=== Section Start ===

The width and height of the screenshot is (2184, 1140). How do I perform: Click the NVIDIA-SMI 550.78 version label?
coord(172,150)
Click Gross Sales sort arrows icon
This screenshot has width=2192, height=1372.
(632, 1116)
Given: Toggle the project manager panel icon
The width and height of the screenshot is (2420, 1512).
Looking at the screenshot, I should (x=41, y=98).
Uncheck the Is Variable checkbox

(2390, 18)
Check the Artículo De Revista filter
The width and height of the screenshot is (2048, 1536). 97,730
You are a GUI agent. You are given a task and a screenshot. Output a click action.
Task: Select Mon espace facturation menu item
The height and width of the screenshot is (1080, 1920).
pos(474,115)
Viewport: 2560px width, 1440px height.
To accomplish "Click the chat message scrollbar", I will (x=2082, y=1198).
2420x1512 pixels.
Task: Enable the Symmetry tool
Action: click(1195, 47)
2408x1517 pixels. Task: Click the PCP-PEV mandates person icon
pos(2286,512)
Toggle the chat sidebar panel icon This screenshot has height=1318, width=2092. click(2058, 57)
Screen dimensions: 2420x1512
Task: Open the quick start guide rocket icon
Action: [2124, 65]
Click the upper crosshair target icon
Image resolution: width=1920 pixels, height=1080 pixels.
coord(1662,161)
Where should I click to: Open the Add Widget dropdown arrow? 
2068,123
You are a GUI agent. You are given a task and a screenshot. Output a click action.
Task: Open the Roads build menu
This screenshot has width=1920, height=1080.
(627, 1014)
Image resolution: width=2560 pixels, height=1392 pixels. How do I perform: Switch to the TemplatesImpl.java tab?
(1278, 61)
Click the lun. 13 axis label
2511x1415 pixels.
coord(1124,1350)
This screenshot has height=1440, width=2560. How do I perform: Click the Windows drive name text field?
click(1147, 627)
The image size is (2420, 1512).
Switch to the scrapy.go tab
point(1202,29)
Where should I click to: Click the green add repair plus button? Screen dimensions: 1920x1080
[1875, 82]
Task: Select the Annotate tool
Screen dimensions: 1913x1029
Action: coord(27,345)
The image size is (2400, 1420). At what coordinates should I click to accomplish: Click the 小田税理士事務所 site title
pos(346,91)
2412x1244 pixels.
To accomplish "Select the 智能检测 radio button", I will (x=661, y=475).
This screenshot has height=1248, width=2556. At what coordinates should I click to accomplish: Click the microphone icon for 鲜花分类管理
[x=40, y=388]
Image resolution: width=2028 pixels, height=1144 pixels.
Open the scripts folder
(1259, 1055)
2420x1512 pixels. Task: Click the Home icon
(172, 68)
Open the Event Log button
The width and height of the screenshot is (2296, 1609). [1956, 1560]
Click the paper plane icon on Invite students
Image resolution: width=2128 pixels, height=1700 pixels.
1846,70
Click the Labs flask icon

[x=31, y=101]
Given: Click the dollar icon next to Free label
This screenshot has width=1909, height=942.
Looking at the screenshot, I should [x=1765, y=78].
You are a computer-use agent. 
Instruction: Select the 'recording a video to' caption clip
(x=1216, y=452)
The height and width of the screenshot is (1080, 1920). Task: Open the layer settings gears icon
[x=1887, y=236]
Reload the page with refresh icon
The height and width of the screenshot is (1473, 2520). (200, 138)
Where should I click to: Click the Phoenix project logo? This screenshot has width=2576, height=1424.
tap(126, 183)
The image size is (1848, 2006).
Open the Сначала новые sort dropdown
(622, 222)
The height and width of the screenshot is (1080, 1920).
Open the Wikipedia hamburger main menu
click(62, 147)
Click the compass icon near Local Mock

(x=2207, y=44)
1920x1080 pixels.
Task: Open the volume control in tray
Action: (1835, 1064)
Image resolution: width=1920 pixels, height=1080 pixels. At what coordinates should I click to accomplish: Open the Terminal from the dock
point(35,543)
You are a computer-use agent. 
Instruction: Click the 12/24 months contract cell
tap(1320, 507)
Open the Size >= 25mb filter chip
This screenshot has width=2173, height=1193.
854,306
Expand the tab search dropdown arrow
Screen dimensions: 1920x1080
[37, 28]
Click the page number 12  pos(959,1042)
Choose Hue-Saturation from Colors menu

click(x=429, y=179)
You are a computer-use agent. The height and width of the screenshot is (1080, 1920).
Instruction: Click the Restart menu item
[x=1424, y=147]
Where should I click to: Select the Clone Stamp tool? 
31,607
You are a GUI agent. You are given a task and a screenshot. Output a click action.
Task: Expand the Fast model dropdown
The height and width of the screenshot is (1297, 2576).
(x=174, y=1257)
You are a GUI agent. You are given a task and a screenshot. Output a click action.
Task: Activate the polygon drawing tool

=== Section End ===

What to work on
Copy every record above verbatim and in full.

Answer section
The width and height of the screenshot is (2184, 1140). How do I perform: Click the NVIDIA-SMI 550.78 version label?
coord(172,150)
Click Gross Sales sort arrows icon
This screenshot has width=2192, height=1372.
(632, 1116)
Given: Toggle the project manager panel icon
The width and height of the screenshot is (2420, 1512).
Looking at the screenshot, I should (x=41, y=98).
Uncheck the Is Variable checkbox

(2390, 18)
Check the Artículo De Revista filter
The width and height of the screenshot is (2048, 1536). 97,730
You are a GUI agent. You are given a task and a screenshot. Output a click action.
Task: Select Mon espace facturation menu item
The height and width of the screenshot is (1080, 1920).
pos(474,115)
Viewport: 2560px width, 1440px height.
To accomplish "Click the chat message scrollbar", I will (x=2082, y=1198).
2420x1512 pixels.
Task: Enable the Symmetry tool
Action: click(1195, 47)
2408x1517 pixels. Task: Click the PCP-PEV mandates person icon
pos(2286,512)
Toggle the chat sidebar panel icon This screenshot has height=1318, width=2092. click(2058, 57)
Screen dimensions: 2420x1512
Task: Open the quick start guide rocket icon
Action: [2124, 65]
Click the upper crosshair target icon
Image resolution: width=1920 pixels, height=1080 pixels.
coord(1662,161)
Where should I click to: Open the Add Widget dropdown arrow? 
2068,123
You are a GUI agent. You are given a task and a screenshot. Output a click action.
Task: Open the Roads build menu
This screenshot has width=1920, height=1080.
(627, 1014)
Image resolution: width=2560 pixels, height=1392 pixels. How do I perform: Switch to the TemplatesImpl.java tab?
(1278, 61)
Click the lun. 13 axis label
2511x1415 pixels.
coord(1124,1350)
This screenshot has height=1440, width=2560. How do I perform: Click the Windows drive name text field?
click(1147, 627)
The image size is (2420, 1512).
Switch to the scrapy.go tab
point(1202,29)
Where should I click to: Click the green add repair plus button? Screen dimensions: 1920x1080
[1875, 82]
Task: Select the Annotate tool
Screen dimensions: 1913x1029
Action: coord(27,345)
The image size is (2400, 1420). At what coordinates should I click to accomplish: Click the 小田税理士事務所 site title
pos(346,91)
2412x1244 pixels.
To accomplish "Select the 智能检测 radio button", I will (x=661, y=475).
This screenshot has height=1248, width=2556. At what coordinates should I click to accomplish: Click the microphone icon for 鲜花分类管理
[x=40, y=388]
Image resolution: width=2028 pixels, height=1144 pixels.
Open the scripts folder
(1259, 1055)
2420x1512 pixels. Task: Click the Home icon
(172, 68)
Open the Event Log button
The width and height of the screenshot is (2296, 1609). [1956, 1560]
Click the paper plane icon on Invite students
Image resolution: width=2128 pixels, height=1700 pixels.
1846,70
Click the Labs flask icon

[x=31, y=101]
Given: Click the dollar icon next to Free label
This screenshot has width=1909, height=942.
Looking at the screenshot, I should [x=1765, y=78].
You are a computer-use agent. 
Instruction: Select the 'recording a video to' caption clip
(x=1216, y=452)
The height and width of the screenshot is (1080, 1920). Task: Open the layer settings gears icon
[x=1887, y=236]
Reload the page with refresh icon
The height and width of the screenshot is (1473, 2520). (200, 138)
Where should I click to: Click the Phoenix project logo? This screenshot has width=2576, height=1424.
tap(126, 183)
The image size is (1848, 2006).
Open the Сначала новые sort dropdown
(622, 222)
The height and width of the screenshot is (1080, 1920).
Open the Wikipedia hamburger main menu
click(62, 147)
Click the compass icon near Local Mock

(x=2207, y=44)
1920x1080 pixels.
Task: Open the volume control in tray
Action: (1835, 1064)
Image resolution: width=1920 pixels, height=1080 pixels. At what coordinates should I click to accomplish: Open the Terminal from the dock
point(35,543)
You are a computer-use agent. 
Instruction: Click the 12/24 months contract cell
tap(1320, 507)
Open the Size >= 25mb filter chip
This screenshot has width=2173, height=1193.
854,306
Expand the tab search dropdown arrow
Screen dimensions: 1920x1080
[37, 28]
Click the page number 12  pos(959,1042)
Choose Hue-Saturation from Colors menu

click(x=429, y=179)
You are a computer-use agent. The height and width of the screenshot is (1080, 1920).
Instruction: Click the Restart menu item
[x=1424, y=147]
Where should I click to: Select the Clone Stamp tool? 
31,607
You are a GUI agent. You are given a task and a screenshot. Output a click action.
Task: Expand the Fast model dropdown
The height and width of the screenshot is (1297, 2576).
(x=174, y=1257)
You are a GUI agent. You are given a task and a screenshot. Output a click action.
Task: Activate the polygon drawing tool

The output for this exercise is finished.